Co-operatives have been identified as one of the best models   in enhancing agricultural and non-agricultural productivity through trade in large volumes of inputs due to their grass root distribution channels. In fact, it is possible to realize industrialization in the rural areas through the value addition of agricultural products and marketing.  Some  parts  of  rural Kenya  are   dotted with coffee  production factories managed by various co-operative societies. Along with these come improved infrastructure and creation of jobs to boost the rural economy.

Mentor Sacco members registering for an education and information day.

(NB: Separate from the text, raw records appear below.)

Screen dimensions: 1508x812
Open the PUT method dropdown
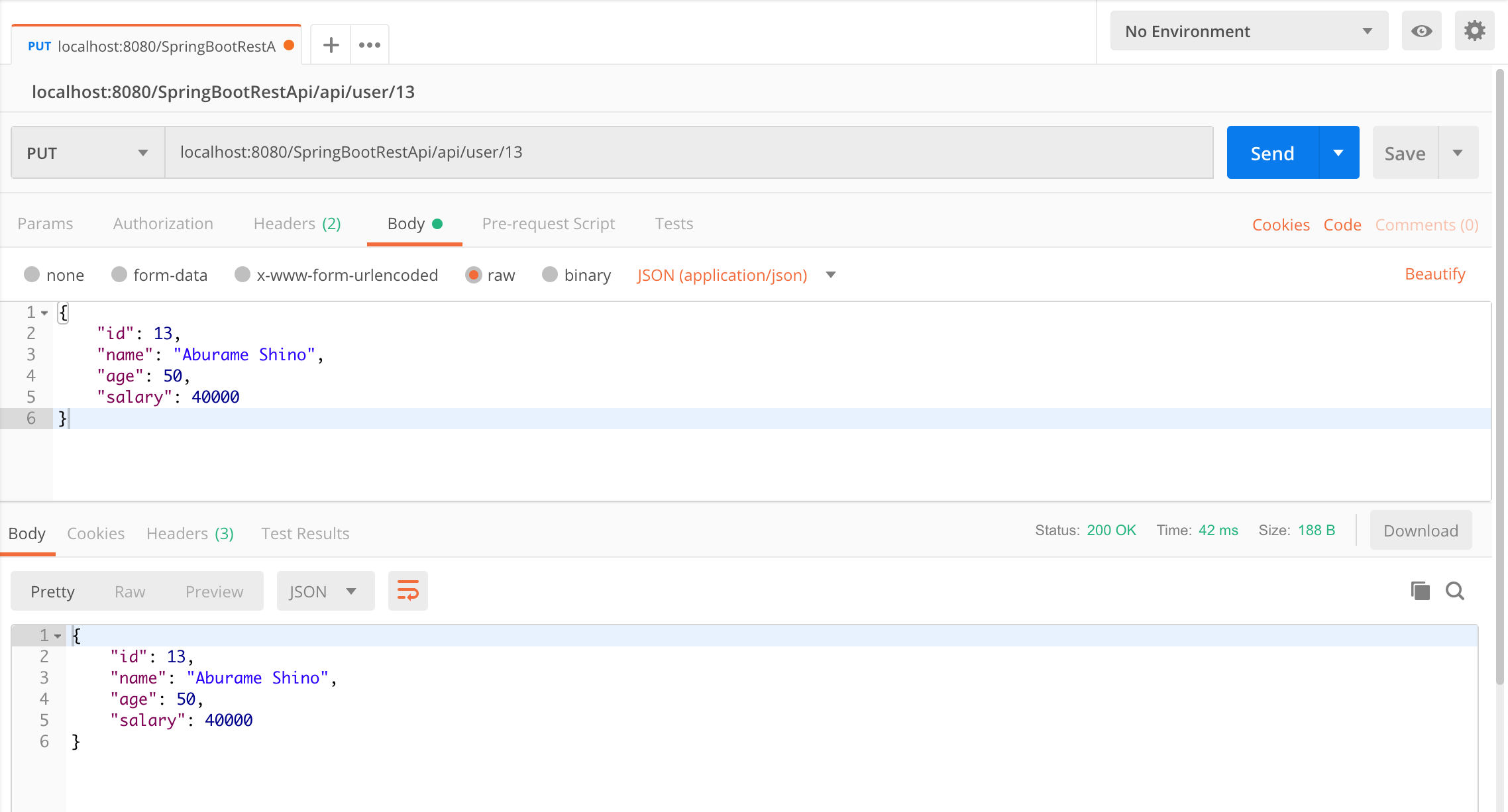[87, 153]
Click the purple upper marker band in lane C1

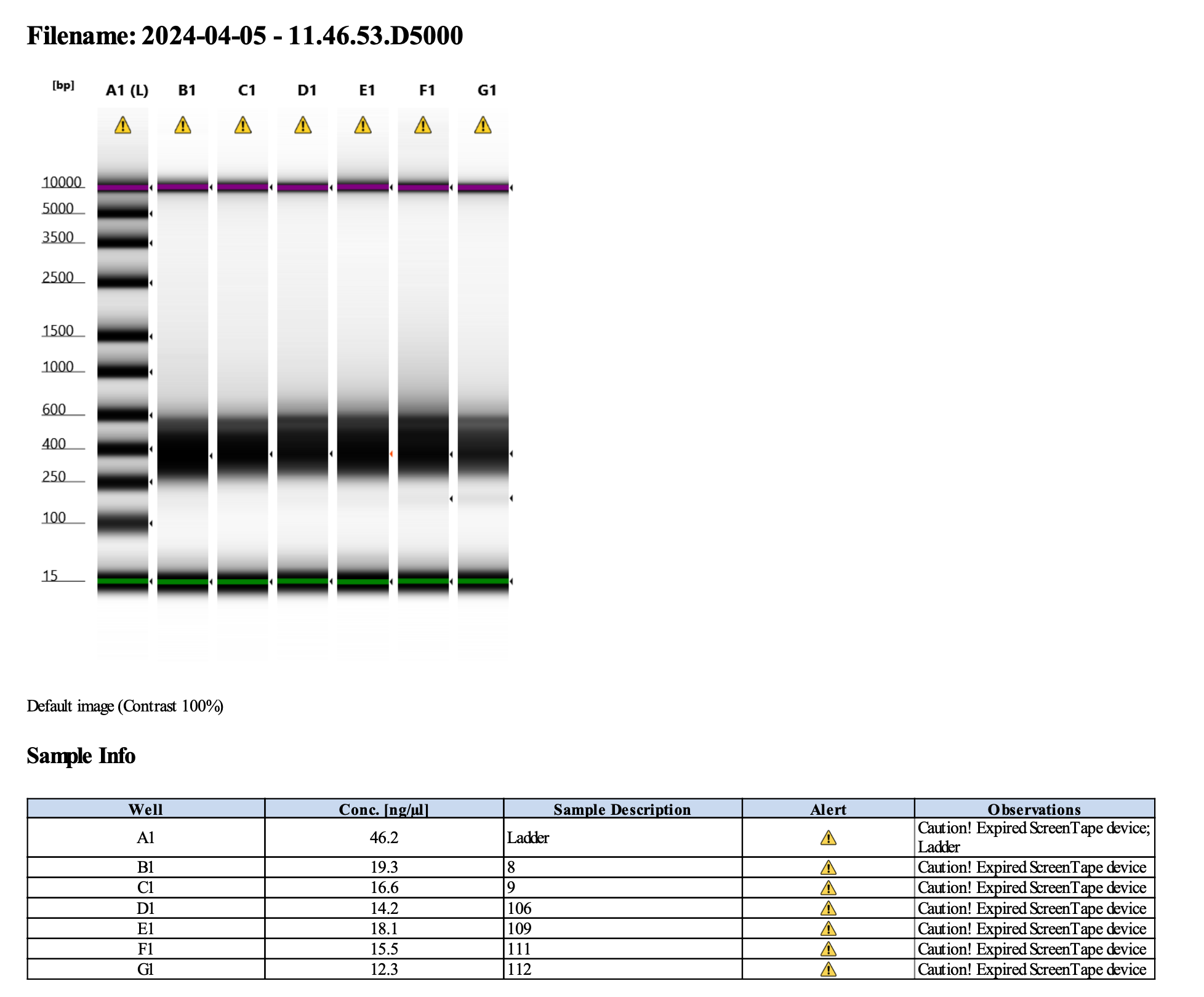click(243, 186)
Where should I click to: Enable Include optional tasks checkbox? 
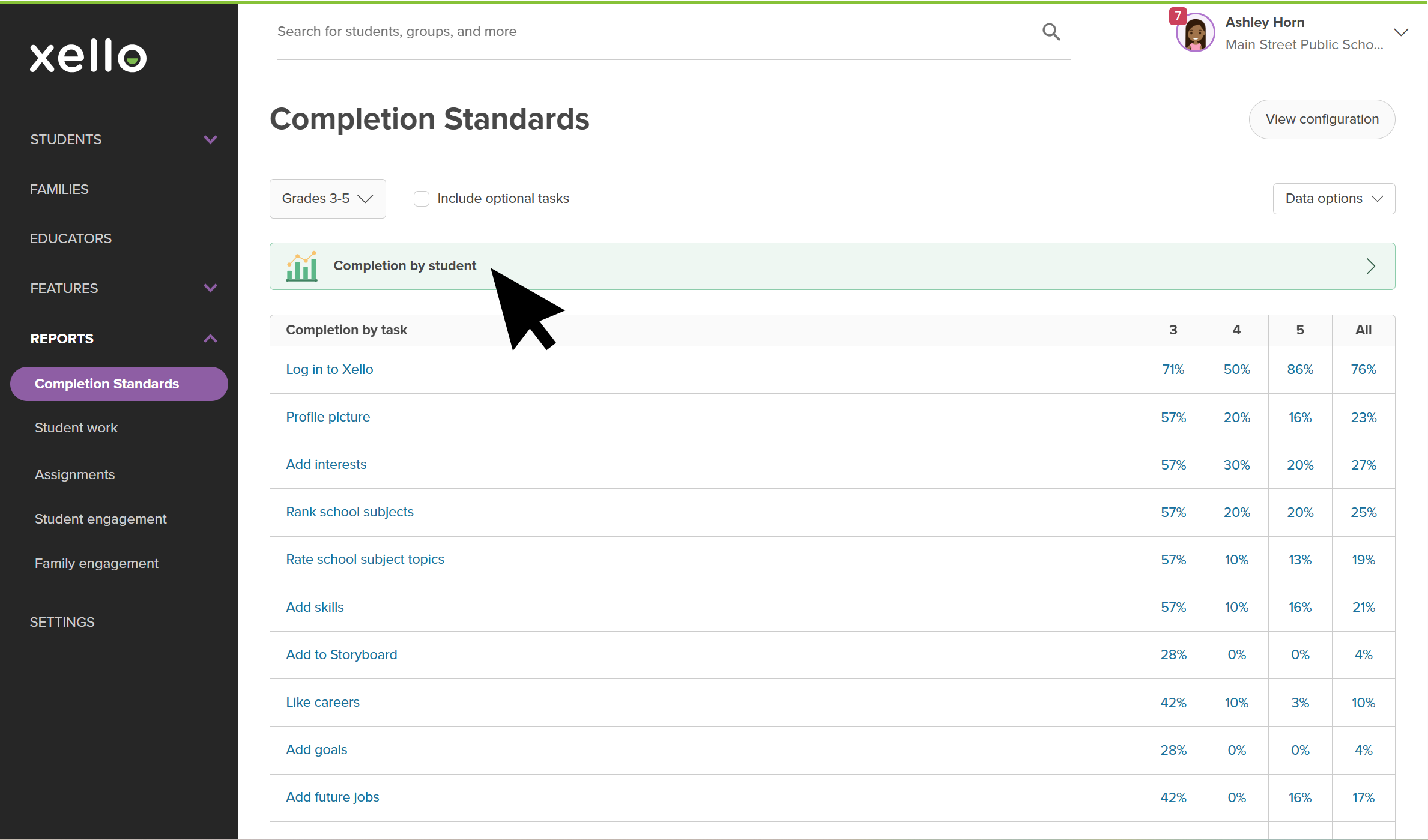pyautogui.click(x=422, y=199)
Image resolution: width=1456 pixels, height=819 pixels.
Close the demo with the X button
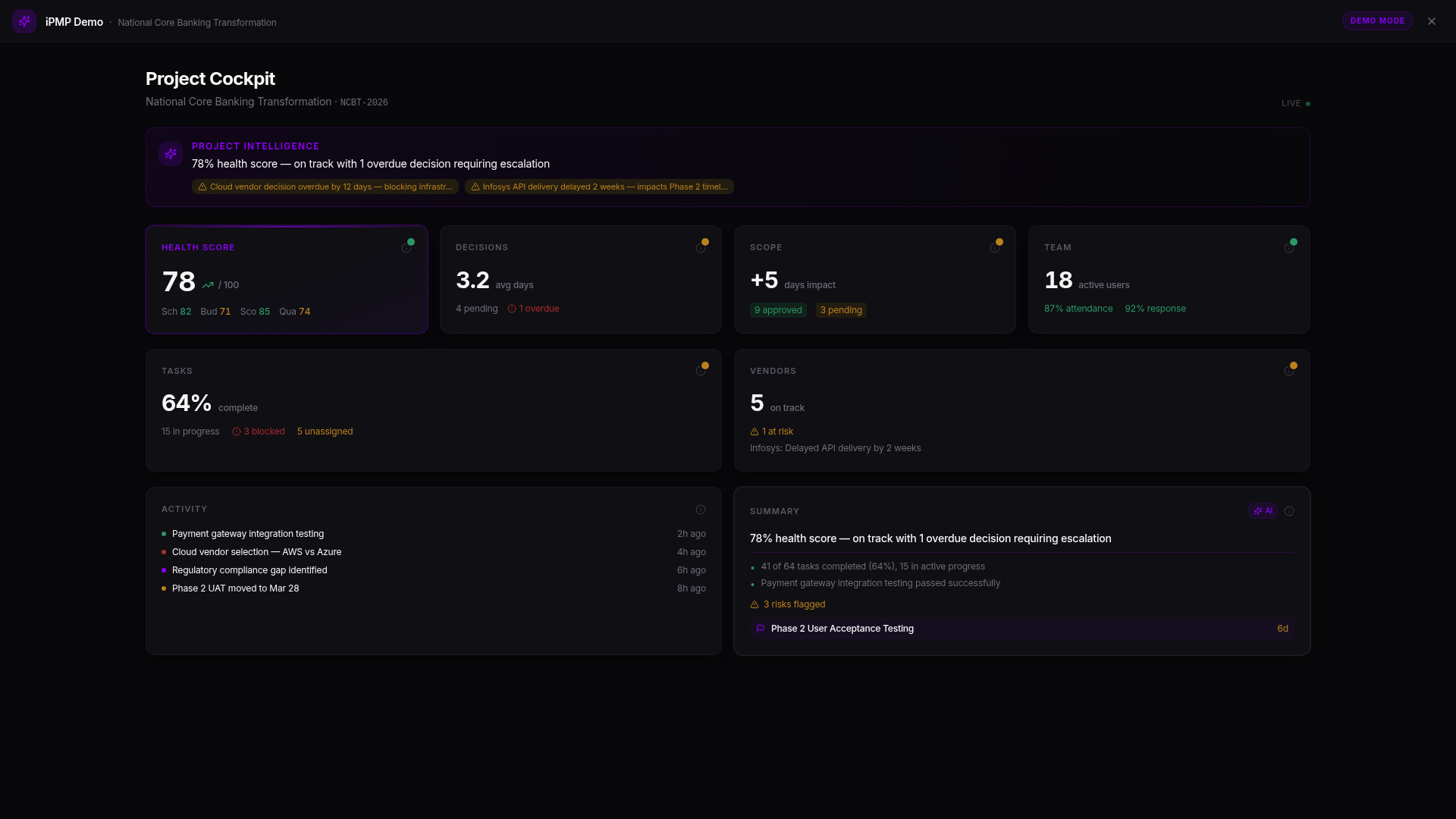click(x=1432, y=21)
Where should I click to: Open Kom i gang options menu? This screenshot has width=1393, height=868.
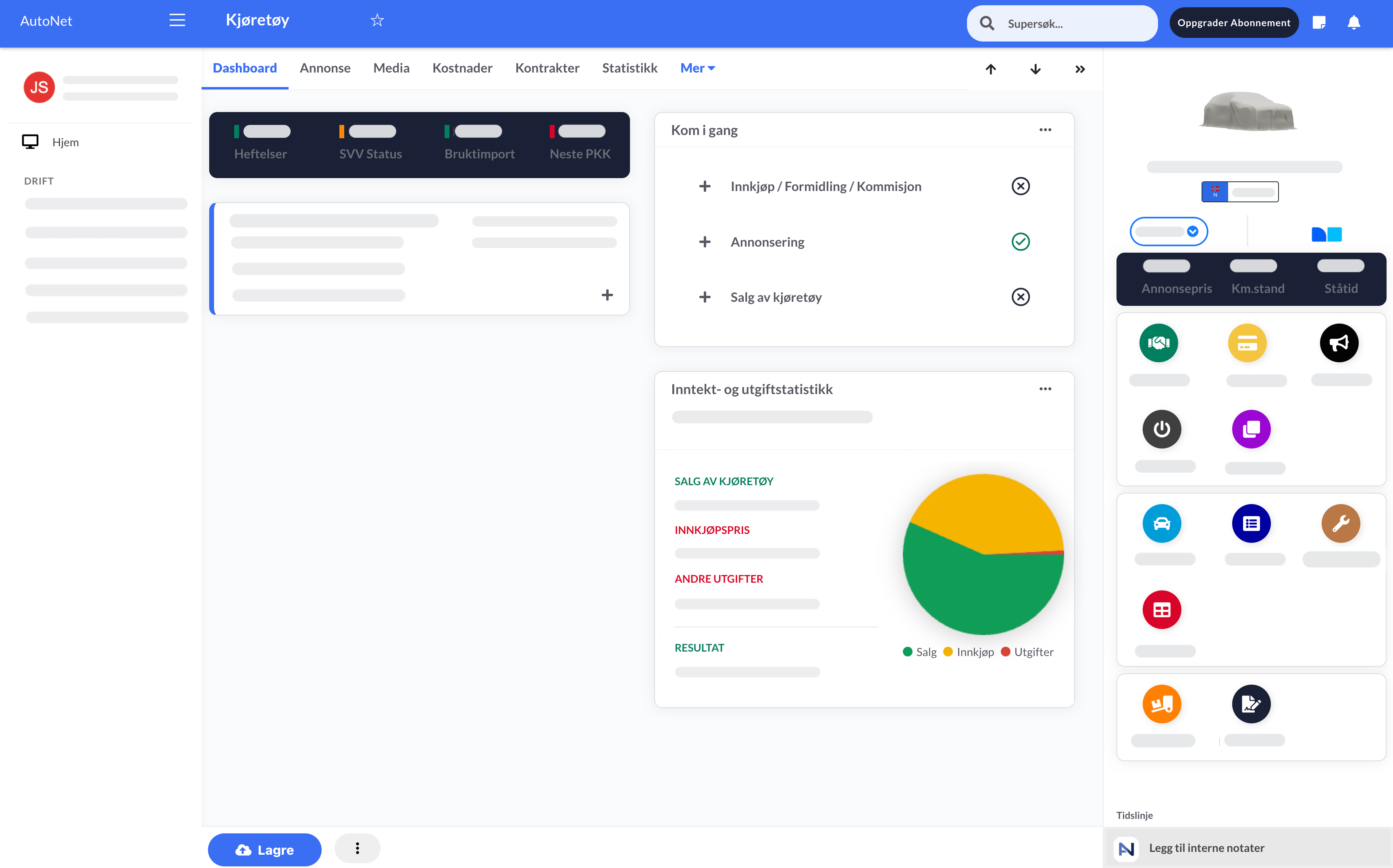coord(1045,130)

In any case, Equity Bank,  Kenya’s biggest bank by customer count owes its creation to the co-operative movement. The founding chairman Mr Peter Munga was touched by the plight of old farmers, especially women, who could not cash their cheques because they had no bank accounts. This problem which he saw in Murang’a was true of all parts of Kenya

To open an account  thirty   years ago meant you had to be in possession of a sizeable sum and then you needed some godfather to introduce you to the bank.  It   was more difficult than getting a job! So Peter Munga came up with a building society to circumvent the strict rules of banking. It was not that hard to register a society after all.

Nearly 40 years later, the rest is history. Equity is Kenya’s most prominent indegineous brand and the largest bank  by customer count.

Some  savings  and  credit  co-operatives  ( Saccos)  are bigger than a  good number of tier two  commercial   banks. Take the example of Kenya Police Sacco. It has more than seventy thousand members with an asset base of Ksh 49 billion and loan book of Kshs.  41 billion. Member deposits stand at Kshs.  29 billion. In fact it is a source of information and bench marking for many others in the continent.

Prudent management of SACCOs is important as this is what improves the confidence of members in their organization.  That is a fact  that  Mr David Mategwa, the National  Chairman of Kenya Police Sacco  only knows so well. Having worked as a police officer in various parts of Kenya, he knows the pain officers go through. Therefore as the keeper of his brothers and sisters, he cannot afford to fiddle with their savings. They must find the money when they need it.

Another important area involves the strengthening of co-operative societies through robust information technology  ( IT)  systems. Members should be able to access services without having to travel to their physical offices. The Kenya Police Sacco takes its IT infrastructure very seriously.

Many societies are losing their members’  contributions and savings to cyber fraud. There is  need to strengthen systems in the face of increased cyber threats internationally. It is indeed necessary to strengthen apex co-operative societies who will in turn make member societies more effective.  

There is also   need for self-regulation and adherence to individual society by-laws is key. In this way, societies will operate with minimum supervision from government and regulatory bodies. The future of our co-operative societies  is one we cannot give up on. The success of Co-operative Bank of Kenya is testimony to the fact that our co-operative sector is vibrant and healthy.

We need to provide more quality employment opportunities from where the cooperative movement will get its membership, resources and human capital. In the meantime, our institutions and schools must provide continuous education and research to  enhance  the  growth of knowledge in the sector.

We cannot over emphasize the critical place of the Co-operative movement  in rural Africa where the majority of the population resides. In Africa a sector that stems the tide of  the   rural to urban migration needs a lot of support.